Unitarian Universalists are torn between pride in our elite history and aspirations to be a religion for all. It’s a tension with deep roots. [. . .]
Does a liberal faith only appeal to a narrow segment of the population—a liberal, economically comfortable, well-educated elite—or is that simply a self-fulfilling prophecy? Many Unitarian Universalists believe the stereotype that we are only educated suburbanites, but it is clearly not true. My wife grew up as one of six children in a family that struggled to survive economically, yet she is a born UU—and so is her mother. Many Unitarian Universalists live in marginal economic circumstances or do not have college educations. Yet looking back at the Unitarian and Universalist past, we see that the stereotype has old and very real roots. Fortunately, our history also shows us that liberal religion can reach beyond the elite.
Casual students of Unitarian history might look back with pride on the period when Unitarians controlled all the educational, social, economic, and political power in Boston. They might take for granted that Unitarianism has always been liberal—not only theologically, but in literature, politics, and social action as well. On closer inspection, however, Unitarian dominance of mid-nineteenth-century Boston is harder to celebrate wholeheartedly.
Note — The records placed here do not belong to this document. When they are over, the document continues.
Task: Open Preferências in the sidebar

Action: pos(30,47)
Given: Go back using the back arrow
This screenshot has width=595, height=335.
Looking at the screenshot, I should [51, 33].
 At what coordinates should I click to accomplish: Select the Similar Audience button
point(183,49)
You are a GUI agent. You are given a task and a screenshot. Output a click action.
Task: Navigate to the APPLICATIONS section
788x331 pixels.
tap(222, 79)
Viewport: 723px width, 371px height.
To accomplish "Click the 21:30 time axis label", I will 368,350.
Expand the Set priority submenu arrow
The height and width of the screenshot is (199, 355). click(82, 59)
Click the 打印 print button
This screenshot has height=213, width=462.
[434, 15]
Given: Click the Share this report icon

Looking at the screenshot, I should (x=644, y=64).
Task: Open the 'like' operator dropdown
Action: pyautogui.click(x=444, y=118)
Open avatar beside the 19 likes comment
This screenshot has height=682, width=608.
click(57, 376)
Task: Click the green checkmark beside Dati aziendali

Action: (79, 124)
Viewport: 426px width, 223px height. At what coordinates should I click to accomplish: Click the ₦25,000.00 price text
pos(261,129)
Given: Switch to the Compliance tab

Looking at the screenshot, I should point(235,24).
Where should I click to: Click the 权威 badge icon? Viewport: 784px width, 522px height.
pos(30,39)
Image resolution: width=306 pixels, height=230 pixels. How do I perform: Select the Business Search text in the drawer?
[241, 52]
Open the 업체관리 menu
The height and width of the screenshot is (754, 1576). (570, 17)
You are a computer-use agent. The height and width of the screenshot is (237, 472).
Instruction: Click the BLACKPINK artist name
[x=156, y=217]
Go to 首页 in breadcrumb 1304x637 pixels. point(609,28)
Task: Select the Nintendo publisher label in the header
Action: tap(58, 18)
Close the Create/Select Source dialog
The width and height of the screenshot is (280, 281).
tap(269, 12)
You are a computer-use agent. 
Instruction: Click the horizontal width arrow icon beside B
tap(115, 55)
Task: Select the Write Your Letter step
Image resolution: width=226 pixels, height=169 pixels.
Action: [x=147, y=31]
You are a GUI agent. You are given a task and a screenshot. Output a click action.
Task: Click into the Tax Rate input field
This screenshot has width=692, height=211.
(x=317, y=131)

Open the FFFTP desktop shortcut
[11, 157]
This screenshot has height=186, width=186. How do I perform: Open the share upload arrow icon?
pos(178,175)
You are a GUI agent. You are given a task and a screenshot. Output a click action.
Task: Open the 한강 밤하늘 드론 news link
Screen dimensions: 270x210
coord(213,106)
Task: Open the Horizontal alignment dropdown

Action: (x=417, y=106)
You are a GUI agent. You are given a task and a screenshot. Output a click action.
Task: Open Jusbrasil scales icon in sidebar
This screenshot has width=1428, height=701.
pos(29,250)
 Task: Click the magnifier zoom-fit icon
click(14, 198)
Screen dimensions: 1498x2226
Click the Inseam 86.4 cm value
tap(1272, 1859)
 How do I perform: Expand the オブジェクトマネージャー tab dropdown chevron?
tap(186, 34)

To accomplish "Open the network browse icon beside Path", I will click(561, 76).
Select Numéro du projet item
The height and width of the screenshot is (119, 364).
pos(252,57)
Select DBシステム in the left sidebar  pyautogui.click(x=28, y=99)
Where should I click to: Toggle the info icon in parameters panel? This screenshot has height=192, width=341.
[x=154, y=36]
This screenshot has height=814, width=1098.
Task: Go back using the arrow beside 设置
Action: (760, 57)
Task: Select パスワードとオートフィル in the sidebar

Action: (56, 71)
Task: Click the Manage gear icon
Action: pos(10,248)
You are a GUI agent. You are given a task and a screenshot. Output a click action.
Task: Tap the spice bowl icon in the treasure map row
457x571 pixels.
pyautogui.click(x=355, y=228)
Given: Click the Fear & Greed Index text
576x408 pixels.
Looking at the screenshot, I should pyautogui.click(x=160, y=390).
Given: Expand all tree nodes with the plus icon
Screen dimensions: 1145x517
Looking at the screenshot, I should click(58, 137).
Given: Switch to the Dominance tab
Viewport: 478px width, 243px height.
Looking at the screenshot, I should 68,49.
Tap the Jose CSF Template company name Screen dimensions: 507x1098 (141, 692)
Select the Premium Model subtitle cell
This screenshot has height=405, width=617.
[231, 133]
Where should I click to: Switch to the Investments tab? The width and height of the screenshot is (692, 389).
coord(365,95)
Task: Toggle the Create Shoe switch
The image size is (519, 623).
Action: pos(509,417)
Jane and William Pease, who analyzed the demographics of nineteenth-century Boston, report that of the three major sects—Episcopal, Congregational, and Unitarian—the Unitarians were most likely to enjoy political or economic power. (See “Whose Right Hand of Fellowship? Pew and Pulpit in Shaping Church Practice,” in American Unitarianism, 1805–1865, ed. by Conrad E. Wright, Northeastern Univ. Press, 1989.) In the first generation after the Revolutionary War, Unitarian churches included a large membership of farmers, but this changed rapidly with the economy. By the 1830s Unitarians made the decisions that shaped the city’s economy. Compared to other denominations, Unitarians had twenty-two times more lawyers, twenty times the number of bankers, twice as many merchants, and twenty-eight times the number of manufacturers. But they had almost no farmers, craftsmen, or industrial proletariats. In 1850 two-thirds of the wealthiest Bostonians were Unitarians. By 1870, the average Unitarian was thirteen times richer than the average member of any other denomination. By 1870 Boston Unitarians were almost entirely upper-middle and upper class.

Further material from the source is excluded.